◆ THE PROBLEM
Every entry below should be printed exactly.

%%

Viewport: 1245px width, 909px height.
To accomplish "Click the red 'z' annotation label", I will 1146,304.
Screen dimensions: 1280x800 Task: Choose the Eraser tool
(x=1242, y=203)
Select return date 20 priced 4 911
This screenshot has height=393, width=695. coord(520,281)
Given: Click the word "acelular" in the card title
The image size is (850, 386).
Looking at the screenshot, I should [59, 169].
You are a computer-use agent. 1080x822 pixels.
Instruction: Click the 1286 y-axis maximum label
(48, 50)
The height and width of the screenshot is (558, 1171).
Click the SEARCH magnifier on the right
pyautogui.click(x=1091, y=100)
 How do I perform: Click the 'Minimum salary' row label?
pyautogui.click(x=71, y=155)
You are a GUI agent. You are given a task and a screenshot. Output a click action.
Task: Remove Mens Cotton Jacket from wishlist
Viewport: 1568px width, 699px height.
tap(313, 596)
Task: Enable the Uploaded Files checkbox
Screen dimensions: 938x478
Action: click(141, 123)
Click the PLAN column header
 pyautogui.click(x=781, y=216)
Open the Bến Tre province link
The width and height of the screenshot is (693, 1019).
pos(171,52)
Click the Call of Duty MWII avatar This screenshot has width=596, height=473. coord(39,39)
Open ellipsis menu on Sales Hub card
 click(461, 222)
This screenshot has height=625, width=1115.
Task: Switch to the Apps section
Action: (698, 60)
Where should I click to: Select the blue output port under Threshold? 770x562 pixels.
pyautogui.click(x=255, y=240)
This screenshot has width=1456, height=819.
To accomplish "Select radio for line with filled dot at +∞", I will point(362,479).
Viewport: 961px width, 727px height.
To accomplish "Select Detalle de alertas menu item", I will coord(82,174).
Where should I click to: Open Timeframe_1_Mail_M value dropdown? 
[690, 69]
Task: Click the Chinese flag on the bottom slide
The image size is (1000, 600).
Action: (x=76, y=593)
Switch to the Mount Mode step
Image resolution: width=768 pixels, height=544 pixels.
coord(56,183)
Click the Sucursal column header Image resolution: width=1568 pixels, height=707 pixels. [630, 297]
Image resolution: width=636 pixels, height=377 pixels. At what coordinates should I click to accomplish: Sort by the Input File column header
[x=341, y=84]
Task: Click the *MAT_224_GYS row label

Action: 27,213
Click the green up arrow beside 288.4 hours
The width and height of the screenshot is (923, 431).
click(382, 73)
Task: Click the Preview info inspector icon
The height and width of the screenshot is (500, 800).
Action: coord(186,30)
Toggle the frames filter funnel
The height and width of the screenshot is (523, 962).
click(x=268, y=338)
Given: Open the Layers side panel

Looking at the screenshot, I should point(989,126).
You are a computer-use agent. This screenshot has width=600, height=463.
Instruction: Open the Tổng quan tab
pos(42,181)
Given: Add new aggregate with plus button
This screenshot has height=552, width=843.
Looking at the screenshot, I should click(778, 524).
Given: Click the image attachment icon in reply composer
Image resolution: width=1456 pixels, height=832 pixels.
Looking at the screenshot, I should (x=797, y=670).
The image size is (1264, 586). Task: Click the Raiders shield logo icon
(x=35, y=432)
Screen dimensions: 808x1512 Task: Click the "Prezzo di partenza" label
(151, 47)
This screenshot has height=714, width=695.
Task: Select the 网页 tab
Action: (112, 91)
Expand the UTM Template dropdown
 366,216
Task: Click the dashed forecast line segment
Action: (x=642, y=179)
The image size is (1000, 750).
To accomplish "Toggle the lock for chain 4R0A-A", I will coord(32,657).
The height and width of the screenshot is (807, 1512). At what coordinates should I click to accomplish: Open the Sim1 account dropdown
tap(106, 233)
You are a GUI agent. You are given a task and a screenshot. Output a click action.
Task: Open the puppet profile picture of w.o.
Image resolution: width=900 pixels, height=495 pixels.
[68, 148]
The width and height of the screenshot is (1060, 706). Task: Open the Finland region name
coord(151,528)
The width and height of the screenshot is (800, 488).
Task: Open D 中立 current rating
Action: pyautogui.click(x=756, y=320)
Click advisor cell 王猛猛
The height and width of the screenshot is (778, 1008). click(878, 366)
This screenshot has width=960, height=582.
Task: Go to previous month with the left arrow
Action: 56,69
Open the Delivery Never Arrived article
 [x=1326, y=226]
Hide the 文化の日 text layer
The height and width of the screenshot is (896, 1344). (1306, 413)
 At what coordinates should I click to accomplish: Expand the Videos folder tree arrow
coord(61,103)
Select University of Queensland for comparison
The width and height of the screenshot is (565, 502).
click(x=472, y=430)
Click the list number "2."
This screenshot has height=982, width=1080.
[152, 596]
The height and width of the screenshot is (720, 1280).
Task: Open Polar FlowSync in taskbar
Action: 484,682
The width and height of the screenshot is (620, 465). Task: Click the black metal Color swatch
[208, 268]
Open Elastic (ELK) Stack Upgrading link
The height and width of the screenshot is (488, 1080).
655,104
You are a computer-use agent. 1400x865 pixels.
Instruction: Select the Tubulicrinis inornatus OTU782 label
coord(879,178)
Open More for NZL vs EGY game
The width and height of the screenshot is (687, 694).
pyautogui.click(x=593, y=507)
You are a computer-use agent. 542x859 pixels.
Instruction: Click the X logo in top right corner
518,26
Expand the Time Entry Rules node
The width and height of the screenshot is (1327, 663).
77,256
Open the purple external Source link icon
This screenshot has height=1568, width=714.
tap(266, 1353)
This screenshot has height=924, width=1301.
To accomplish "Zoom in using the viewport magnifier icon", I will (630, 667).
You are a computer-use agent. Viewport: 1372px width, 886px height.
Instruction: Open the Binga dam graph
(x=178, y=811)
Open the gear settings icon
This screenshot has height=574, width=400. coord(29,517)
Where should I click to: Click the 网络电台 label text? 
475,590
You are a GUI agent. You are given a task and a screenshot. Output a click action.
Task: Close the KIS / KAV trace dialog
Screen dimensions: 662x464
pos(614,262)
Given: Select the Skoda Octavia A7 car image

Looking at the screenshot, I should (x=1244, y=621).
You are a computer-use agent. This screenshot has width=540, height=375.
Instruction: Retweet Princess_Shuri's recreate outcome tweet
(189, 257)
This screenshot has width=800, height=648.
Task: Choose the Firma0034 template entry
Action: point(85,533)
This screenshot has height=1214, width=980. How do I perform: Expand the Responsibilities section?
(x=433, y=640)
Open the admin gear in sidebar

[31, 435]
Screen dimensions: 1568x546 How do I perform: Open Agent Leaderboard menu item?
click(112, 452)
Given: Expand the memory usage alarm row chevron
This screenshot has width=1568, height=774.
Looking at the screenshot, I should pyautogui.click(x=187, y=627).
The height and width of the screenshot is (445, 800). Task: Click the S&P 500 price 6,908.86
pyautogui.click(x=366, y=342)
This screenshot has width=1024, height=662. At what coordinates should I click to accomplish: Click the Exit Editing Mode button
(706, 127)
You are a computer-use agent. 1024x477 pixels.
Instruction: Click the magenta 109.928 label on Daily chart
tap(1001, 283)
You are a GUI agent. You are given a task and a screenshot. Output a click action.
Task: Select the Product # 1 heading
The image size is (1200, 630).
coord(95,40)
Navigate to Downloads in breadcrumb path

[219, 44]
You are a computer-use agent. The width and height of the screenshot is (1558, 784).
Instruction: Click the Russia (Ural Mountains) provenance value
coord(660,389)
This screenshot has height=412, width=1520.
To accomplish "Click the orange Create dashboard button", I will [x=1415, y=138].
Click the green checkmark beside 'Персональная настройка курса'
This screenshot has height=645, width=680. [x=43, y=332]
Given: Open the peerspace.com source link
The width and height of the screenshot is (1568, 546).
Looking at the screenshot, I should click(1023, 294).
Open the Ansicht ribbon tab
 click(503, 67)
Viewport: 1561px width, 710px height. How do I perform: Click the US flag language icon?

%%

◆ WRITTEN SOLUTION
Viewport: 1245px width, 909px height.
To accomplish "Click the red 'z' annotation label", I will 1146,304.
Screen dimensions: 1280x800 Task: Choose the Eraser tool
(x=1242, y=203)
Select return date 20 priced 4 911
This screenshot has height=393, width=695. coord(520,281)
Given: Click the word "acelular" in the card title
The image size is (850, 386).
Looking at the screenshot, I should [59, 169].
You are a computer-use agent. 1080x822 pixels.
Instruction: Click the 1286 y-axis maximum label
(48, 50)
The height and width of the screenshot is (558, 1171).
Click the SEARCH magnifier on the right
pyautogui.click(x=1091, y=100)
 How do I perform: Click the 'Minimum salary' row label?
pyautogui.click(x=71, y=155)
You are a GUI agent. You are given a task and a screenshot. Output a click action.
Task: Remove Mens Cotton Jacket from wishlist
Viewport: 1568px width, 699px height.
tap(313, 596)
Task: Enable the Uploaded Files checkbox
Screen dimensions: 938x478
Action: click(141, 123)
Click the PLAN column header
 pyautogui.click(x=781, y=216)
Open the Bến Tre province link
The width and height of the screenshot is (693, 1019).
pos(171,52)
Click the Call of Duty MWII avatar This screenshot has width=596, height=473. coord(39,39)
Open ellipsis menu on Sales Hub card
 click(461, 222)
This screenshot has height=625, width=1115.
Task: Switch to the Apps section
Action: (698, 60)
Where should I click to: Select the blue output port under Threshold? 770x562 pixels.
pyautogui.click(x=255, y=240)
This screenshot has width=1456, height=819.
To accomplish "Select radio for line with filled dot at +∞", I will point(362,479).
Viewport: 961px width, 727px height.
To accomplish "Select Detalle de alertas menu item", I will coord(82,174).
Where should I click to: Open Timeframe_1_Mail_M value dropdown? 
[690, 69]
Task: Click the Chinese flag on the bottom slide
The image size is (1000, 600).
Action: (x=76, y=593)
Switch to the Mount Mode step
Image resolution: width=768 pixels, height=544 pixels.
coord(56,183)
Click the Sucursal column header Image resolution: width=1568 pixels, height=707 pixels. [630, 297]
Image resolution: width=636 pixels, height=377 pixels. At what coordinates should I click to accomplish: Sort by the Input File column header
[x=341, y=84]
Task: Click the *MAT_224_GYS row label

Action: 27,213
Click the green up arrow beside 288.4 hours
The width and height of the screenshot is (923, 431).
click(382, 73)
Task: Click the Preview info inspector icon
The height and width of the screenshot is (500, 800).
Action: coord(186,30)
Toggle the frames filter funnel
The height and width of the screenshot is (523, 962).
click(x=268, y=338)
Given: Open the Layers side panel

Looking at the screenshot, I should point(989,126).
You are a computer-use agent. This screenshot has width=600, height=463.
Instruction: Open the Tổng quan tab
pos(42,181)
Given: Add new aggregate with plus button
This screenshot has height=552, width=843.
Looking at the screenshot, I should click(778, 524).
Given: Click the image attachment icon in reply composer
Image resolution: width=1456 pixels, height=832 pixels.
Looking at the screenshot, I should (x=797, y=670).
The image size is (1264, 586). Task: Click the Raiders shield logo icon
(x=35, y=432)
Screen dimensions: 808x1512 Task: Click the "Prezzo di partenza" label
(151, 47)
This screenshot has height=714, width=695.
Task: Select the 网页 tab
Action: (112, 91)
Expand the UTM Template dropdown
 366,216
Task: Click the dashed forecast line segment
Action: (x=642, y=179)
The image size is (1000, 750).
To accomplish "Toggle the lock for chain 4R0A-A", I will coord(32,657).
The height and width of the screenshot is (807, 1512). At what coordinates should I click to accomplish: Open the Sim1 account dropdown
tap(106, 233)
You are a GUI agent. You are given a task and a screenshot. Output a click action.
Task: Open the puppet profile picture of w.o.
Image resolution: width=900 pixels, height=495 pixels.
[68, 148]
The width and height of the screenshot is (1060, 706). Task: Open the Finland region name
coord(151,528)
The width and height of the screenshot is (800, 488).
Task: Open D 中立 current rating
Action: pyautogui.click(x=756, y=320)
Click advisor cell 王猛猛
The height and width of the screenshot is (778, 1008). click(878, 366)
This screenshot has width=960, height=582.
Task: Go to previous month with the left arrow
Action: 56,69
Open the Delivery Never Arrived article
 [x=1326, y=226]
Hide the 文化の日 text layer
The height and width of the screenshot is (896, 1344). (1306, 413)
 At what coordinates should I click to accomplish: Expand the Videos folder tree arrow
coord(61,103)
Select University of Queensland for comparison
The width and height of the screenshot is (565, 502).
click(x=472, y=430)
Click the list number "2."
This screenshot has height=982, width=1080.
[152, 596]
The height and width of the screenshot is (720, 1280).
Task: Open Polar FlowSync in taskbar
Action: 484,682
The width and height of the screenshot is (620, 465). Task: Click the black metal Color swatch
[208, 268]
Open Elastic (ELK) Stack Upgrading link
The height and width of the screenshot is (488, 1080).
655,104
You are a computer-use agent. 1400x865 pixels.
Instruction: Select the Tubulicrinis inornatus OTU782 label
coord(879,178)
Open More for NZL vs EGY game
The width and height of the screenshot is (687, 694).
pyautogui.click(x=593, y=507)
You are a computer-use agent. 542x859 pixels.
Instruction: Click the X logo in top right corner
518,26
Expand the Time Entry Rules node
The width and height of the screenshot is (1327, 663).
77,256
Open the purple external Source link icon
This screenshot has height=1568, width=714.
tap(266, 1353)
This screenshot has height=924, width=1301.
To accomplish "Zoom in using the viewport magnifier icon", I will (630, 667).
You are a computer-use agent. Viewport: 1372px width, 886px height.
Instruction: Open the Binga dam graph
(x=178, y=811)
Open the gear settings icon
This screenshot has height=574, width=400. coord(29,517)
Where should I click to: Click the 网络电台 label text? 
475,590
You are a GUI agent. You are given a task and a screenshot. Output a click action.
Task: Close the KIS / KAV trace dialog
Screen dimensions: 662x464
pos(614,262)
Given: Select the Skoda Octavia A7 car image

Looking at the screenshot, I should (x=1244, y=621).
You are a computer-use agent. This screenshot has width=540, height=375.
Instruction: Retweet Princess_Shuri's recreate outcome tweet
(189, 257)
This screenshot has width=800, height=648.
Task: Choose the Firma0034 template entry
Action: point(85,533)
This screenshot has height=1214, width=980. How do I perform: Expand the Responsibilities section?
(x=433, y=640)
Open the admin gear in sidebar

[31, 435]
Screen dimensions: 1568x546 How do I perform: Open Agent Leaderboard menu item?
click(112, 452)
Given: Expand the memory usage alarm row chevron
This screenshot has width=1568, height=774.
Looking at the screenshot, I should pyautogui.click(x=187, y=627).
The height and width of the screenshot is (445, 800). Task: Click the S&P 500 price 6,908.86
pyautogui.click(x=366, y=342)
This screenshot has width=1024, height=662. At what coordinates should I click to accomplish: Click the Exit Editing Mode button
(706, 127)
You are a computer-use agent. 1024x477 pixels.
Instruction: Click the magenta 109.928 label on Daily chart
tap(1001, 283)
You are a GUI agent. You are given a task and a screenshot. Output a click action.
Task: Select the Product # 1 heading
The image size is (1200, 630).
coord(95,40)
Navigate to Downloads in breadcrumb path

[219, 44]
You are a computer-use agent. The width and height of the screenshot is (1558, 784).
Instruction: Click the Russia (Ural Mountains) provenance value
coord(660,389)
This screenshot has height=412, width=1520.
To accomplish "Click the orange Create dashboard button", I will [x=1415, y=138].
Click the green checkmark beside 'Персональная настройка курса'
This screenshot has height=645, width=680. [x=43, y=332]
Given: Open the peerspace.com source link
The width and height of the screenshot is (1568, 546).
Looking at the screenshot, I should click(1023, 294).
Open the Ansicht ribbon tab
 click(503, 67)
Viewport: 1561px width, 710px height. How do I perform: Click the US flag language icon?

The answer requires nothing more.